*** DATA PROVIDED ***

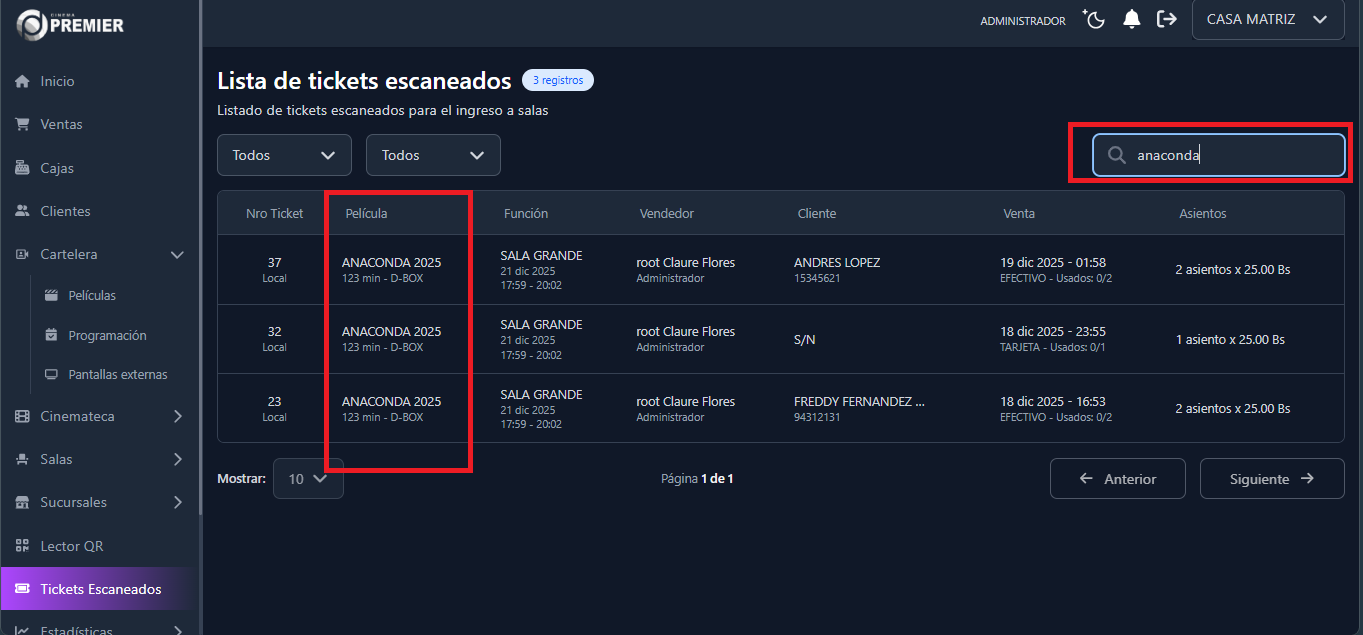Toggle dark mode with the moon icon
The height and width of the screenshot is (635, 1363).
coord(1093,19)
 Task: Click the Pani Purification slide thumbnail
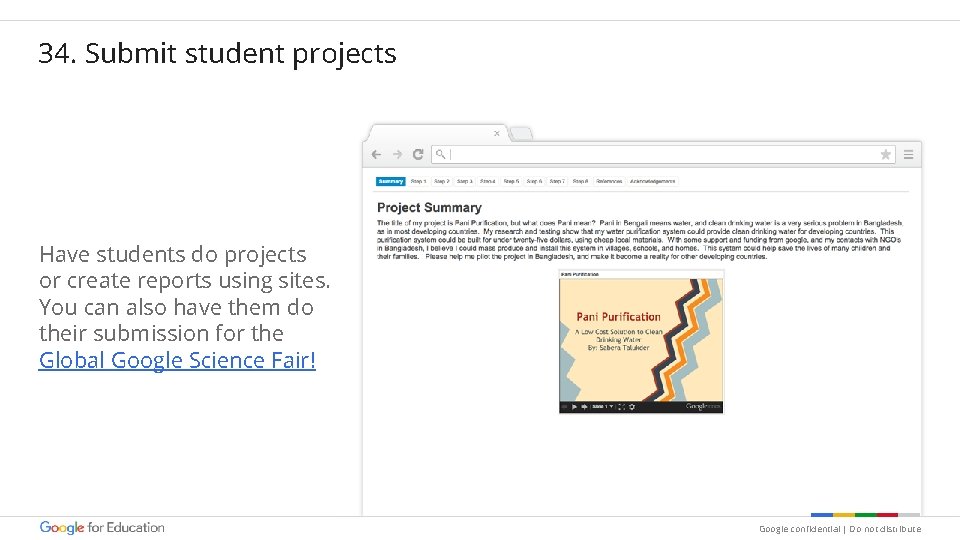pyautogui.click(x=640, y=337)
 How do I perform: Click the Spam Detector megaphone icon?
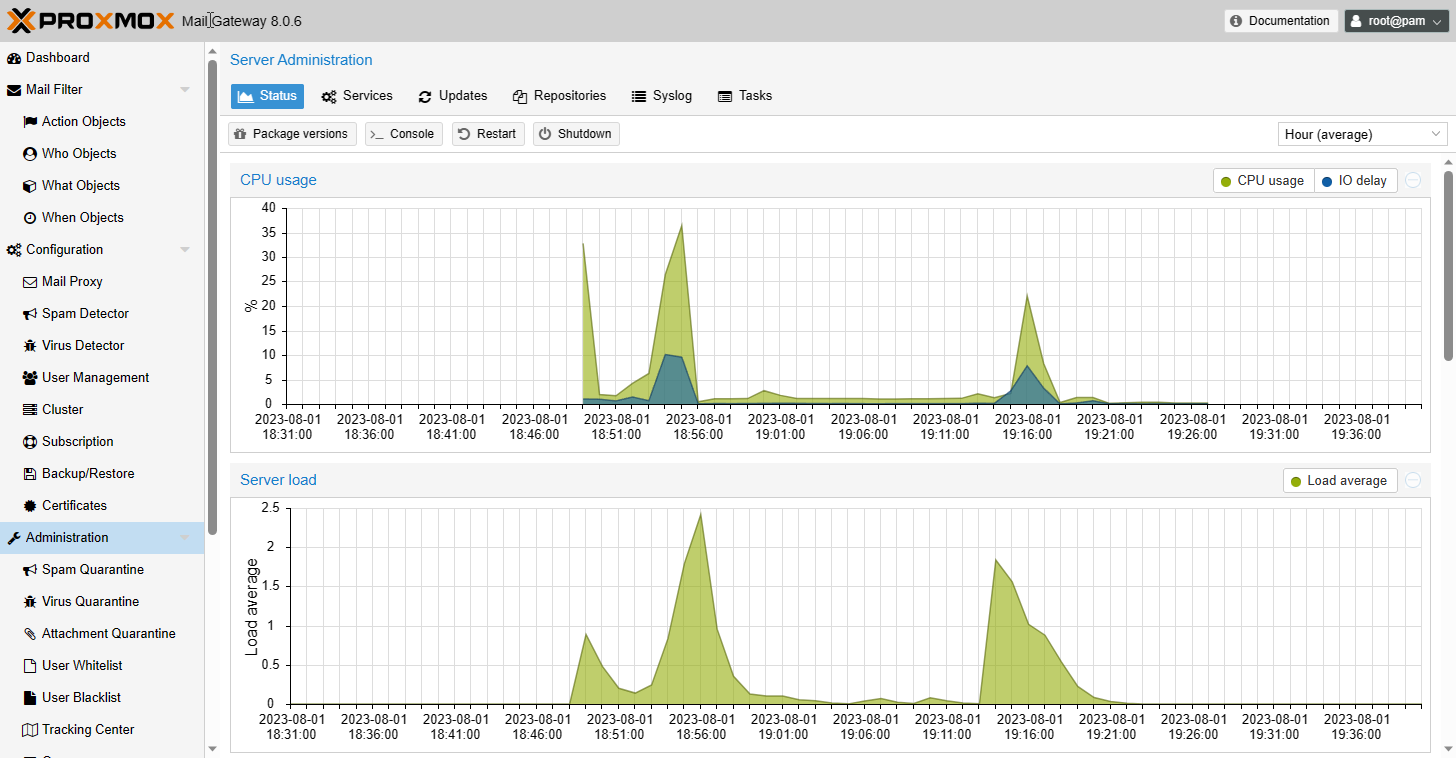(x=30, y=314)
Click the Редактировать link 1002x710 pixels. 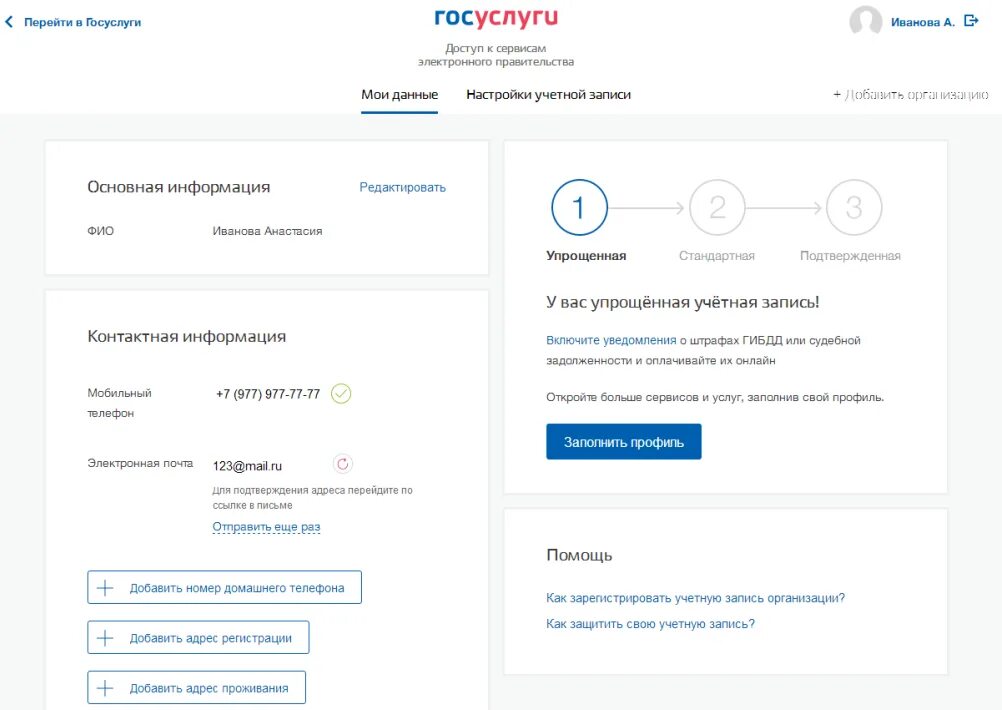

*** End of DATA PROVIDED ***

#### INSTRUCTIONS FOR THE TASK:
Copy out exactly the lines between the line containing "Task: Click the" and the end of the entries, including both, and leave the pictures behind.

#### ANSWER SECTION:
 Task: Click the Pani Purification slide thumbnail
pyautogui.click(x=640, y=337)
 How do I perform: Click the Spam Detector megaphone icon?
(x=30, y=314)
Click the Редактировать link 1002x710 pixels. 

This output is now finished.